In the ghostly scheme of “Picnic at Hanging Rock,” students of Appleyard College for Young Ladies descend from their Australian boarding school, on Valentine’s Day, 1900, embarking on a day trip for a luncheon on the grass. Three high-spirited students and one teacher stray from the group and vanish. One survivor turns up, many days later, with a hole in her memory and a scar on her soul. The others seem to have slipped through a crevice in space-time.

The brilliance of the story—in Joan Lindsay’s 1967 novel, in Peter Weir’s 1975 film version, and in the six-episode adaptation now arriving on Amazon Prime—is its reticence in keeping the nature of the mystery as enigmatic as its meaning. Maybe the girls were raptured from the very-late-Victorian era into a dimension free of its strictures, and maybe their erasure was the paranormal signal of their oppression. Either way, they are figures in a genteel gothic fiction, spectral under shimmering sunlight.

The series fleshes out the story by burrowing into the scenario, digging tunnels to build new narrative pathways. Here, headmistress Hester Appleyard (Natalie Dormer) is not simply a rigid disciplinarian but a talented imposter—a scoundrel passing as a bluestocking. Posing as a widow with a background in respectable London, she has gone to the bottom of the world to keep a criminal past at a distance. In the opening scene, set years before the main action, Appleyard follows an estate agent on a tour of the mansion that will become her campus. Dressed in mourning clothes, she speaks sparingly. When the agent asks whether a smaller house closer to town “might be more suitable,” her black veil gives an sharp rustle—a noise as crisp as the crushing of a hatchling—as she swivels her head to glare in reproach. Her gestures tend to inspire dread, and the narrative design of a murderous crook adopting the guise of a strict schoolmarm gives both pulpy vigor and sensitive shading to the series’s themes of control and repression.

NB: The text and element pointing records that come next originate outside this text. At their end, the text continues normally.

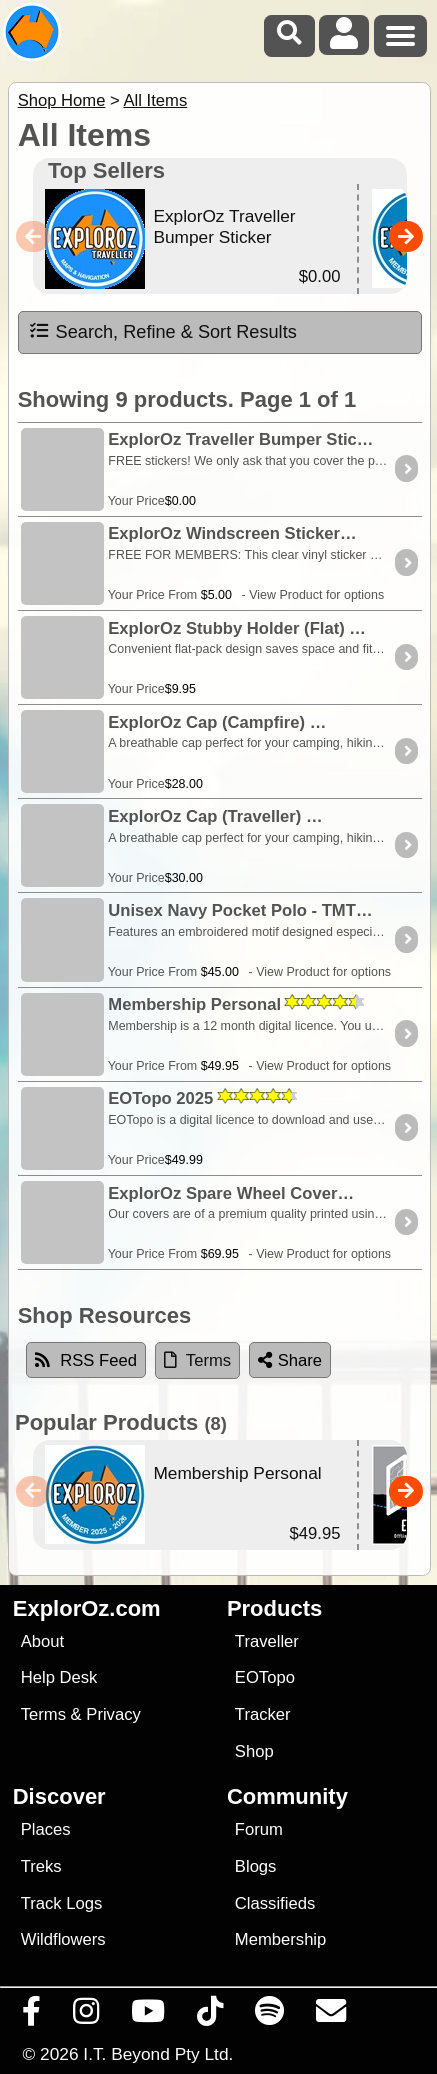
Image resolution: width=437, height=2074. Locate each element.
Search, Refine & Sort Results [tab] (162, 331)
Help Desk (59, 1677)
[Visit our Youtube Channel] (148, 2016)
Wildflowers (63, 1939)
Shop (254, 1751)
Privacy (113, 1714)
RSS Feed (86, 1360)
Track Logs (62, 1903)
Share (290, 1360)
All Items (155, 100)
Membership (280, 1939)
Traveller (267, 1641)
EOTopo (265, 1677)
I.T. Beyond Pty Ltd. (158, 2054)
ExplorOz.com (87, 1608)
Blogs (256, 1866)
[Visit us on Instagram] (86, 2016)
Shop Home (62, 100)
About (42, 1641)
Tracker (263, 1714)
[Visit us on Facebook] (32, 2016)
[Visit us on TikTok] (210, 2016)
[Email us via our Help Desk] (331, 2016)
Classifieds (275, 1903)
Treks (41, 1866)
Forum (259, 1829)
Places (46, 1829)
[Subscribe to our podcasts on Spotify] (270, 2016)
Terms (43, 1714)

Beaming and brooding at the center of the action are the school’s most glamorous pupils. Irma Leopold (Samara Weaving) is here a Rothschild heiress; when passing through a crowd, she leaves in her wake gasps at her wealth and anti-Semitic murmurs about her ancestry. Marion Quade (Madeleine Madden) is the illegitimate daughter of a judge and his Aboriginal mistress; her bookishness is the basis for an improper romance with Miss McCraw, the teacher sucked into the unknown. Miranda Reid (Lily Sullivan) has hair like “a Botticelli angel,” as another teacher says, and lost eyes, and often bare feet, on which she truantly pads through the dewy grass in the dawn light.

In flashbacks that knit a portrait of agitated pubescence, they chat and lounge and sift through their sexualities and luxuriate in their problems, as teen-agers do. At the picnic, the three of them—adhered to a fussbudget fellow-student, joined by Miss McCraw, and shadowed by a marriageable young man who happens to be picnicking with his high-class relations—venture away from the group at an inauspicious moment. The hands of all the pocket watches on the scene go haywire, trembling at twelve o’clock, as if the site were dominated by occult energies.

The buildup to the disappearance—with spectral horsemen on the road and a gauzy texture to the air—has a memorably dreamy haze to it, sharply melancholy. This mood, and much else in the first episode, borrows from Sofia Coppola’s studies of young women lunging toward adulthood. The painterly compositions, the anachronistic soundtrack, and the delicious vividness of the teacher’s gowns all point toward this debt. Not to mention that Dormer, playing the perennially peeved Mrs. Appleyard, bears a strong resemblance to Kirsten Dunst on the brink of a snit.

There is a provocative symmetry in this. Admiring critics of Coppola’s first film, “The Virgin Suicides,” have long observed the resonance of Weir’s “Hanging Rock” on its vision; the production designer of her most recent film, “The Beguiled,” has credited Weir’s film as an influence on its look. In re-borrowing moves from Coppola’s stylebook, this “Picnic at Hanging Rock” rediscovers the tale as an evocation of late adolescence and all its unsolvable puzzles.